From the entries that follow, gather each line holding the word "agent".

[Stored records]
◇ ◇ ◇ ◇ ◇
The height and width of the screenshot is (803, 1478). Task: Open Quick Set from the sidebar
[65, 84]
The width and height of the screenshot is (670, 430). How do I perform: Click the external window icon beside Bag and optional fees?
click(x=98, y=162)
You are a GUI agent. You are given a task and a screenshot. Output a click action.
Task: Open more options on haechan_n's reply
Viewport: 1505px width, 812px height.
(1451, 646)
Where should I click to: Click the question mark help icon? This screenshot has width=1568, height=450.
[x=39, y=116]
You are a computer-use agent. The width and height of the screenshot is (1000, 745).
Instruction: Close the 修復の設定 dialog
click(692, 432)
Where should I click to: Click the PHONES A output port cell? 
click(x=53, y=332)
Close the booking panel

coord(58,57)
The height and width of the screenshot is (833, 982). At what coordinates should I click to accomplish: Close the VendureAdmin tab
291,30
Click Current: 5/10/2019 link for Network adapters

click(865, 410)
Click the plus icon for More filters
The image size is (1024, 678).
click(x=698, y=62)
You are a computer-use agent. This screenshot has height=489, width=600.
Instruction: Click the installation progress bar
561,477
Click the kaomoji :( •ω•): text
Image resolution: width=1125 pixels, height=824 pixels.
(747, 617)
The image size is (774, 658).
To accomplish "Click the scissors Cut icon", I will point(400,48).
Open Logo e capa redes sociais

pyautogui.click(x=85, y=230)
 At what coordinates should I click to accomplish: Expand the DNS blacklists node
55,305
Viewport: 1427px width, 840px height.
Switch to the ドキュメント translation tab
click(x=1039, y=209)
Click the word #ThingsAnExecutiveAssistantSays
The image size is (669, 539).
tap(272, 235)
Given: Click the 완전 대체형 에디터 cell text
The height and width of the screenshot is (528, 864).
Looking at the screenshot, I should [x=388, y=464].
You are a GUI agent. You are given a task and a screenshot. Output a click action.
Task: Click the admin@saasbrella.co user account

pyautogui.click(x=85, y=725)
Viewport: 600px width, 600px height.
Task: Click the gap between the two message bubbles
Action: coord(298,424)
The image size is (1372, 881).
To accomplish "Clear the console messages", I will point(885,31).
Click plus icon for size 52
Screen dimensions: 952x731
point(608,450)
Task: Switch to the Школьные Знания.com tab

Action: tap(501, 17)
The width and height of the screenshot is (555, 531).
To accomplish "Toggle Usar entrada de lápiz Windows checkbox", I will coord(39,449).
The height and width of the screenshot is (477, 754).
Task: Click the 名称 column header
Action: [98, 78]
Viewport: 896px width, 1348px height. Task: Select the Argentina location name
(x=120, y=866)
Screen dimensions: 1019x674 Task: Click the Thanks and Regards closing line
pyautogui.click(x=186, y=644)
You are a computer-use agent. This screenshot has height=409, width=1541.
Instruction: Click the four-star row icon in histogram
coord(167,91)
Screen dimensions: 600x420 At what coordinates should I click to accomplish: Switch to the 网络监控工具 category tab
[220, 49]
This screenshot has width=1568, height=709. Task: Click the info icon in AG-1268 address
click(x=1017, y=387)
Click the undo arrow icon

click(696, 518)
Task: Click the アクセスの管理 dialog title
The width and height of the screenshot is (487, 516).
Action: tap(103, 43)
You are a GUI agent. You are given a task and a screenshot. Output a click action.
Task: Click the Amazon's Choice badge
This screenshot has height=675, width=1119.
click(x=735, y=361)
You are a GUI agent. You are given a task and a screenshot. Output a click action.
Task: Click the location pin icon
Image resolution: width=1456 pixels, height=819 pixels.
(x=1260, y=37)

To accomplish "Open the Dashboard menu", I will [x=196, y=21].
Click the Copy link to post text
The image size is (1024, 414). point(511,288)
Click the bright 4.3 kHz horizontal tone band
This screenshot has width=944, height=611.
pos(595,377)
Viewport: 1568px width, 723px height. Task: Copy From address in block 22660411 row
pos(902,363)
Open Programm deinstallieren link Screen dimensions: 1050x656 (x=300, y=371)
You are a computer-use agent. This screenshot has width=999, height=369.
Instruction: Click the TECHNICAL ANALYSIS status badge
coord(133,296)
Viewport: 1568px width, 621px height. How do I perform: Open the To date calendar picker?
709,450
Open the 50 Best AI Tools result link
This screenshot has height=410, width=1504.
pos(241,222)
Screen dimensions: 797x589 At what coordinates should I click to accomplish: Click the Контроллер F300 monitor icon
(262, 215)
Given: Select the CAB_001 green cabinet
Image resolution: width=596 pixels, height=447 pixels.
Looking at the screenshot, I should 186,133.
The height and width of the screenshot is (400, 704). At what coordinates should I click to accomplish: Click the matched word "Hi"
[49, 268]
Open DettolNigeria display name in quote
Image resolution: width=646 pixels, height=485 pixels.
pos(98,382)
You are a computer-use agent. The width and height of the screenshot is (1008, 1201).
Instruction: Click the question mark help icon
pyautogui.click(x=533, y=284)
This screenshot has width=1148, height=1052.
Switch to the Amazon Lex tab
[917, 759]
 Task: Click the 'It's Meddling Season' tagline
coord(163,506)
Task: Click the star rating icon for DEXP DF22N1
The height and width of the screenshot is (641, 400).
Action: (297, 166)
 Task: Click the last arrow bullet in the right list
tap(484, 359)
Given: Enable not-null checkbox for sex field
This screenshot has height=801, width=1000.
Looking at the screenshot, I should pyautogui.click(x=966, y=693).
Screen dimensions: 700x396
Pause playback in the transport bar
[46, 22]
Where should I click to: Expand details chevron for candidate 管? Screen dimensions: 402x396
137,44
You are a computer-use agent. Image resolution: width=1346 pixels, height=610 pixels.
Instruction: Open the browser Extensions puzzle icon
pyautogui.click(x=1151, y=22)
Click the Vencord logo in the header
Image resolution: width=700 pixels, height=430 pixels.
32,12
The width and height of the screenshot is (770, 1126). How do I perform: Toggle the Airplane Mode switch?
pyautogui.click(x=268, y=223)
◇ ◇ ◇ ◇ ◇
▶ _Output_:
You are a GUI agent. You are given a task and a screenshot. Output a click action.
You are a computer-use agent. The width and height of the screenshot is (1000, 745).
You are a computer-use agent. This screenshot has height=489, width=600.
You are a GUI agent. You are given a task and a screenshot. Output a click action.
You are a computer-use agent. This screenshot has height=409, width=1541.
You are a GUI agent. You are given a task and a screenshot. Output a click action.
You are a GUI agent. You are given a task and a screenshot. Output a click action.
You are a computer-use agent. This screenshot has width=999, height=369.
You are a computer-use agent. The width and height of the screenshot is (1008, 1201).
You are a computer-use agent. Image resolution: width=1346 pixels, height=610 pixels.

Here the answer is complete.